Falta ainda, na avaliação da pesquisadora, equipamentos e profissionais de saúde mental e assistência social que possam receber os encaminhamentos vindos das escolas. “Hoje se fala muito em colocar um psicólogo na escola. Mas um psicólogo não dá conta de 1.000 alunos, e também não é o papel dele tratar os alunos, clinicamente falando. O psicólogo teria que encaminhar, se houver algum problema de saúde mental. Mas, para quem ele vai encaminhar se não há uma rede proteção?”, destacou.

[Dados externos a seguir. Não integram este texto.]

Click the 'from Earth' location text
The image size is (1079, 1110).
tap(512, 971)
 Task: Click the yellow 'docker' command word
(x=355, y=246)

O presidente do Sindicato dos Professores do Ensino Oficial do Estado de São Paulo, Fábio de Moraes, acrescenta ainda que a rede estadual sofre com um processo de precarização e terceirizações, que complicam a situação. “Na época da gente, o inspetor de escola era concursado, sabia o nome de todo mundo da escola. Hoje, a maioria é terceirizado. As empresas terceirizadas não permitem o vínculo daquele trabalhador com aquela comunidade”, diz.

Revisão das ações

Após visitar a escola onde houve o ataque nesta segunda-feira (23), o governador de São Paulo, Tarcísio de Freitas, disse que neste ano atuação conjunta das secretarias de Educação e Segurança Pública evitou 165 atentados a escolas. “Em algumas situações, a gente chegou a recorrer ao Judiciário para ter operação de busca e apreensão de armamento”, disse.

No entanto, após esse novo atentado, o governador diz que pretende rever as ações tomadas até o momento. “Rever tudo que a gente está fazendo para que a gente evite novas ocorrências. A gente não pode deixar que esse tipo de coisa aconteça, a escola tem que ser um local seguro, tem que ser um local de convivência. A gente tem que ter a habilidade de desenvolver nos alunos capacidade para enfrentar situações do dia a dia. A gente tem que combater o bullying. A gente tem que combater homofobia”, ressaltou.

Ao longo deste ano, o governo contratou 550 psicólogos para atuar nas 5,3 mil escolas do estado. Segundo Tarcísio, deve ser feito um aditivo a esse contrato para aumentar o número de profissionais disponíveis.